I had the pleasure, as commander in chief of the armed forces, to present a lecture of opportunity to the 297 trainees at Kabamba military school. Fifty six (56) of these are professional cadets and Ninety six (96) from the Somalia Defence Forces.
Because there is always so much to discuss with young, educated and energetic people, I chose to pivot our day's engagement on two basic and crucial points;
All armies have a doctrine and purpose they subscribe to. This has been true for all civilisations across the world including here in Africa where our armies were clan, and tribally exclusive to cater to the interests of their kings.
These interests were shortsighted and encouraged a false sense of importance and strength in the leaders of the time. This is how by 1900, all of Africa was conquered and colonised with the exception of Ethiopia.
When the colonial armies took over, their mission was to use Africa and its people, to solve the problems of Europe and America. While some came to Africa and got people to grow coffee and cotton at a paltry fee, the others took strong human beings to work on the plantations in America in what is now called the Slave trade. In essence, a very well orchestrated plan where they achieved free labour, on free land from the Red Indians.

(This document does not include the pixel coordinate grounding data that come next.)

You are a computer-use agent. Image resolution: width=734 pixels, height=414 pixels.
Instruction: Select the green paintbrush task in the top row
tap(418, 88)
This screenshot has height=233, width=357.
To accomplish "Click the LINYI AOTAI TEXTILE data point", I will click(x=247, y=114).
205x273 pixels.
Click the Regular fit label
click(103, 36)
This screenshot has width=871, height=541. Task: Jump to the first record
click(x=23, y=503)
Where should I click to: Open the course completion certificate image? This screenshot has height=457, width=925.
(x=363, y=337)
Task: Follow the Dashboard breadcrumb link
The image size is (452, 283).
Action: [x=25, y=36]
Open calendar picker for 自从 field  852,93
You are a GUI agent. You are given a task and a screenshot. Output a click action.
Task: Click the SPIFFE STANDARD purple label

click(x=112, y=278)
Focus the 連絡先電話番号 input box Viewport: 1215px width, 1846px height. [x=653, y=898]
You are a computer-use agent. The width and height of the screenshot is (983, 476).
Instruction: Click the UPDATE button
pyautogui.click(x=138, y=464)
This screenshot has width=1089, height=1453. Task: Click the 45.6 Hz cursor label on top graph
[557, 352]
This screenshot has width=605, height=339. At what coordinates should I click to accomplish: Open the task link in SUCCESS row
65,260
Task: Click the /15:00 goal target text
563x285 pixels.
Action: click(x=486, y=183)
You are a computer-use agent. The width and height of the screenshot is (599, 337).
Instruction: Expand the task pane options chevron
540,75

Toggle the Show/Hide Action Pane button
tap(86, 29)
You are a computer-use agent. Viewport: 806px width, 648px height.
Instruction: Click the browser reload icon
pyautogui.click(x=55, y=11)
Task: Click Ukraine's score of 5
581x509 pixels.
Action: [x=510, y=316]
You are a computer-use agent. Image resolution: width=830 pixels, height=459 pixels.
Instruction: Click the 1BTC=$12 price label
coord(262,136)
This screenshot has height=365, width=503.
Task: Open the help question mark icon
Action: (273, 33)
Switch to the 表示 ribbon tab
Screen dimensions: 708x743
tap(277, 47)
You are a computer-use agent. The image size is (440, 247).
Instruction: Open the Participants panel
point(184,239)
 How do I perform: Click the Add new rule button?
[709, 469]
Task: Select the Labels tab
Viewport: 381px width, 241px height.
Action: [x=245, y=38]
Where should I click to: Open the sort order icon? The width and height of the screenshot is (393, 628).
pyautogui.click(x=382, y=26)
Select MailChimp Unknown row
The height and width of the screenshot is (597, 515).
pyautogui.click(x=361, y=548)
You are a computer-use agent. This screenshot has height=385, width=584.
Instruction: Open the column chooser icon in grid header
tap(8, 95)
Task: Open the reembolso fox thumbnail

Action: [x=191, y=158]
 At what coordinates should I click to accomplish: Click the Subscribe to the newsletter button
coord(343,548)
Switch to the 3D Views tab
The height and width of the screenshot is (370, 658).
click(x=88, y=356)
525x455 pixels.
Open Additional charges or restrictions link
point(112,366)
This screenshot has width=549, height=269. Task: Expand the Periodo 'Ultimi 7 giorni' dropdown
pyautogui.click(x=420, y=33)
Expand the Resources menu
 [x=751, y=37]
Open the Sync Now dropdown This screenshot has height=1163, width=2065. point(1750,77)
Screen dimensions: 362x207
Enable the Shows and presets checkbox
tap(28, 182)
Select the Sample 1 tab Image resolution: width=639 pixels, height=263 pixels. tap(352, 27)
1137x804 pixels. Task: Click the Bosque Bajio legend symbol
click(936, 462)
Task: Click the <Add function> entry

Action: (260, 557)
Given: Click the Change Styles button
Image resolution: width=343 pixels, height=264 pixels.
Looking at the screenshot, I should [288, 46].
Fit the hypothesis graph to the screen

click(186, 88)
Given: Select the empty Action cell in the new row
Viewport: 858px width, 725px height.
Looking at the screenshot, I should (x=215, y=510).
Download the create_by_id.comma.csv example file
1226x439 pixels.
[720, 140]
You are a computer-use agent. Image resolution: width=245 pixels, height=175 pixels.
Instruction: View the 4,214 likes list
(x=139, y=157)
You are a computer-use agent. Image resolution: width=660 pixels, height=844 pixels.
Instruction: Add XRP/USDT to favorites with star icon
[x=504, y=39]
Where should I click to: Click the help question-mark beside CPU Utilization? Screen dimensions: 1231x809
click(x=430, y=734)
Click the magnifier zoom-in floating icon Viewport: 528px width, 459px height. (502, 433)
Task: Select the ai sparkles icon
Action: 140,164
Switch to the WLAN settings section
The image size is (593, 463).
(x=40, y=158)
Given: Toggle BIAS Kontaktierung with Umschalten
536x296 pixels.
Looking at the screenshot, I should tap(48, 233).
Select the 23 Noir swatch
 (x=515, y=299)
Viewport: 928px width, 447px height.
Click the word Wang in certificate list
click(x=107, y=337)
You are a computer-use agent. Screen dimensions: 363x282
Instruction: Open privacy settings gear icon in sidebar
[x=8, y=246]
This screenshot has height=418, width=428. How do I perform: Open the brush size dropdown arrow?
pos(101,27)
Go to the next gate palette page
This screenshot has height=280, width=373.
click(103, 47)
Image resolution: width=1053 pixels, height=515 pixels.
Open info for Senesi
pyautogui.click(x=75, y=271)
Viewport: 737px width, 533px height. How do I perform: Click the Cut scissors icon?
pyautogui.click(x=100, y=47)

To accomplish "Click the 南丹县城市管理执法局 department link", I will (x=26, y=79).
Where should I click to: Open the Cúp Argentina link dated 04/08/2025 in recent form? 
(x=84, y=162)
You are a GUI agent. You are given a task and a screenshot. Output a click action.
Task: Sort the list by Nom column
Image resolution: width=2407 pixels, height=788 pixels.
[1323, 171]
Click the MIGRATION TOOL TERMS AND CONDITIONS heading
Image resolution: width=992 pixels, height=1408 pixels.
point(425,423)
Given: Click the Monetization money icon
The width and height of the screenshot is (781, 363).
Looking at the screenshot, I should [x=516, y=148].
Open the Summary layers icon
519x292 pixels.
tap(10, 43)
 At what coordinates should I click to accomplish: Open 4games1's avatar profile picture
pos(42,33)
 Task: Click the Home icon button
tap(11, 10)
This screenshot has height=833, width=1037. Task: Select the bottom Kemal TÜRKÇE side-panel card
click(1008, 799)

It is important to note that the colonisation of Africa was not caused by lack of courage on our ancestors' part, but for lack of a galvanised and centered strategy.
Therefore, in forming the post colonial, or liberation armies like in the case of Uganda (UPDF), we had to carve out a strategy steeped in the core beliefs of Patriotism, Pan-Africanism, Socio-economic transformation and Democracy.
So, for every inpidual that aspires to leadership, or public service as these young people about to finish their training, these beliefs must be understood and shared, in the journey to surmount the myriad strategic challenges.
I thank the army leadership, instructors and fraternal partners in this endeavour for African human resource development.